Assigned task
Bring together all lines of the material below that contain the string "computer".

------------------------------------------------

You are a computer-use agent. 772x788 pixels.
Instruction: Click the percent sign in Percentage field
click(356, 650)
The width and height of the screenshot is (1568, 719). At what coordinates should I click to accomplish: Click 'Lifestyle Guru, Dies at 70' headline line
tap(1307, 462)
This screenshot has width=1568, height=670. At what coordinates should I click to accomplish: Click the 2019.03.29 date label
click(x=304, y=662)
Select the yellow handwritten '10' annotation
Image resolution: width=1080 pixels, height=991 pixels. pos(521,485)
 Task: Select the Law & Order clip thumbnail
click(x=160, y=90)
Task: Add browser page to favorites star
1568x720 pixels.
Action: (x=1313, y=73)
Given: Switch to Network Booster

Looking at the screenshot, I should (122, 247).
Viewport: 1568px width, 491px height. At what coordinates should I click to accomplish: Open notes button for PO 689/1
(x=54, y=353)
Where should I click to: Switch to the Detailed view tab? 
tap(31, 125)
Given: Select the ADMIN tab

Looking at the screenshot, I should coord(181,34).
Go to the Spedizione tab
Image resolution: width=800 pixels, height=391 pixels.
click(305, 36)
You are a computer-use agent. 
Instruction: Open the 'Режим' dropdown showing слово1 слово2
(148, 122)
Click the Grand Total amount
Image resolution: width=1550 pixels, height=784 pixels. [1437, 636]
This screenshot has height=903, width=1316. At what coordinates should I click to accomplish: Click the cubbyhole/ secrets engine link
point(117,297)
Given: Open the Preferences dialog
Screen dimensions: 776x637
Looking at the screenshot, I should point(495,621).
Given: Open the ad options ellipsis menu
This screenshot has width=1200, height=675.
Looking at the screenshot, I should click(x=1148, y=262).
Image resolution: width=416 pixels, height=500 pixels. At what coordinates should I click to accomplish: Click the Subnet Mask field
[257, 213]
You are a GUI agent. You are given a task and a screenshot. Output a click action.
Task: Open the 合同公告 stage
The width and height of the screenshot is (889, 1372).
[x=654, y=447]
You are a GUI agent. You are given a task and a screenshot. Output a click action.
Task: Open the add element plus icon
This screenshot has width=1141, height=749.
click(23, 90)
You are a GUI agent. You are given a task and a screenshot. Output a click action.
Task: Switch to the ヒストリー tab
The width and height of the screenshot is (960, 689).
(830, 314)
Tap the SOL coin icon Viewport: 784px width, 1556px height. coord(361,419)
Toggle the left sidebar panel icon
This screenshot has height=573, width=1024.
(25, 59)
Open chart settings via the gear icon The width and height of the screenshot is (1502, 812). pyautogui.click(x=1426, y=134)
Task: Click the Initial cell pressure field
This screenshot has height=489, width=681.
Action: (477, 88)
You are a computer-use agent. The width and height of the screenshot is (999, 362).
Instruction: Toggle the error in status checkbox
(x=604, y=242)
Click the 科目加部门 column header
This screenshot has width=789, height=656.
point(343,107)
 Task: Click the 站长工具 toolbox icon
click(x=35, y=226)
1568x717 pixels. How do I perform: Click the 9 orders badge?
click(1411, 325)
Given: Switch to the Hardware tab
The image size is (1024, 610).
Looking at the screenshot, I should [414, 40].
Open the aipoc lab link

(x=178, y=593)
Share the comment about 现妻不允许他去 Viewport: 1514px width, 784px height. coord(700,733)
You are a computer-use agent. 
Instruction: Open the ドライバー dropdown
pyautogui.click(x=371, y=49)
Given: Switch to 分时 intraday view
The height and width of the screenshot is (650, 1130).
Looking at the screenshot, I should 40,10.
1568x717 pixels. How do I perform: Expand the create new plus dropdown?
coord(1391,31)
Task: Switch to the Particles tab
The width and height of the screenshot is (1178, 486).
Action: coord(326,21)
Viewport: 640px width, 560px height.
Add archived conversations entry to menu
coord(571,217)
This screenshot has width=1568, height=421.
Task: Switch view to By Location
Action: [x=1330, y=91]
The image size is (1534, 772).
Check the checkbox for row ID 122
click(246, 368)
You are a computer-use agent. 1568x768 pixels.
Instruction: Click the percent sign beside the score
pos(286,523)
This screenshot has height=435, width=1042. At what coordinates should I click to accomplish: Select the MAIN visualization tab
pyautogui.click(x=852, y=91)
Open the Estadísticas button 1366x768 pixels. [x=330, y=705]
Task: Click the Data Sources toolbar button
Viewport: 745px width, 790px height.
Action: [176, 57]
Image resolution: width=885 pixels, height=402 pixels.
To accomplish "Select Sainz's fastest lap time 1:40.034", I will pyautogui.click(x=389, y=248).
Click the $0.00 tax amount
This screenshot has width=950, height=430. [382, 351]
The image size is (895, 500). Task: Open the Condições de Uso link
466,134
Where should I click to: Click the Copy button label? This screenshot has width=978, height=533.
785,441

------------------------------------------------

Response
You are a computer-use agent. 772x788 pixels.
You are a computer-use agent. 
You are a computer-use agent. The width and height of the screenshot is (999, 362).
You are a computer-use agent. 
You are a computer-use agent. 1568x768 pixels.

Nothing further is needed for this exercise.